Should not make a difference. Are you sure you are not feeling warm air flow between actual cooling cycles? The AC will not run continually but will cycle as it is called for by the thermostat.


----------



## heron (May 13, 2010)

CamperAndy said:


> Should not make a difference. Are you sure you are not feeling warm air flow between actual cooling cycles? The AC will not run continually but will cycle as it is called for by the thermostat.

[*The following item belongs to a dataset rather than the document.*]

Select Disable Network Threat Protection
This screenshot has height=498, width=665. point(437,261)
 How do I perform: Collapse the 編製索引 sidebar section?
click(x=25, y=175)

Yes, absolutely, it worked and cycled well last year..you could hear the compressor kick on but it didn't seem to happen. May be a thermostat issue. Not sure what type of replacement I can use with the Coleman. Not sure if the wiring is the same on one bought at Lowes or HD...?


----------



## 5windhams (Dec 14, 2010)

I found these instructions last year, and used them to upgrade to an automatic changeover thermostat from heat to a/c. You will lose the low/high fan speed switch unless you rig up one yourself, or just wire it for high speed only.


----------



## heron (May 13, 2010)

Thank you for those instructions. I may cross that bridge after our trip to St Andrews next week.


----------



## Insomniak (Jul 7, 2006)

There is also a digital Coleman thermostat that is a direct replacement for the cheapo analog model. Several of us have done that mod and it works well.


----------



## pep_ (Apr 27, 2012)

would this be the replacement one??
Digital Thermostat

for this analog one that we have in our TT currently?
Analog thermostat



Insomniak said:


> There is also a digital Coleman thermostat that is a direct replacement for the cheapo analog model. Several of us have done that mod and it works well.


----------



## LaydBack (Aug 22, 2010)

With the exception of the hi/low fan function, a stat from the local hardware will work just fine and at a fraction of the cost. I did a writeup on here when I installed mine, and the link in my sig should have pics that explain it as well. The hi/low switch can go at the stat or on the unit, whichever you prefer or is easier. If you have any more questions, I'd be more than happy to help you save a few bucks.


----------



## Insomniak (Jul 7, 2006)

pep_ said:


> There is also a digital Coleman thermostat that is a direct replacement for the cheapo analog model. Several of us have done that mod and it works well.


[/quote]
No, that one is for heat pump applications. Try this one:

http://www.rvplus.com/coleman-digital-h-c-thermostat-u-8330-3362.html?utm_source=spring&utm_medium=ise&utm_content=66.00&utm_campaign=spring


----------



## pep_ (Apr 27, 2012)

Thanks for the link insomniak. Laydback, I will most likely stick with the regular Coleman digital thermostat. I might be in touch on a couple of your other mods though. Some good ones there.


----------



## Good Times (Jan 23, 2012)

Here is a link for the digital thermostat I installed in my 301BQ. http://www.rvplus.com/coleman-digital-h-c-thermostat-u-8330-3362.html Have been fairly happy with performance...although wishing we had the 15,000btu instead of the 13,500btu a/c unit.


----------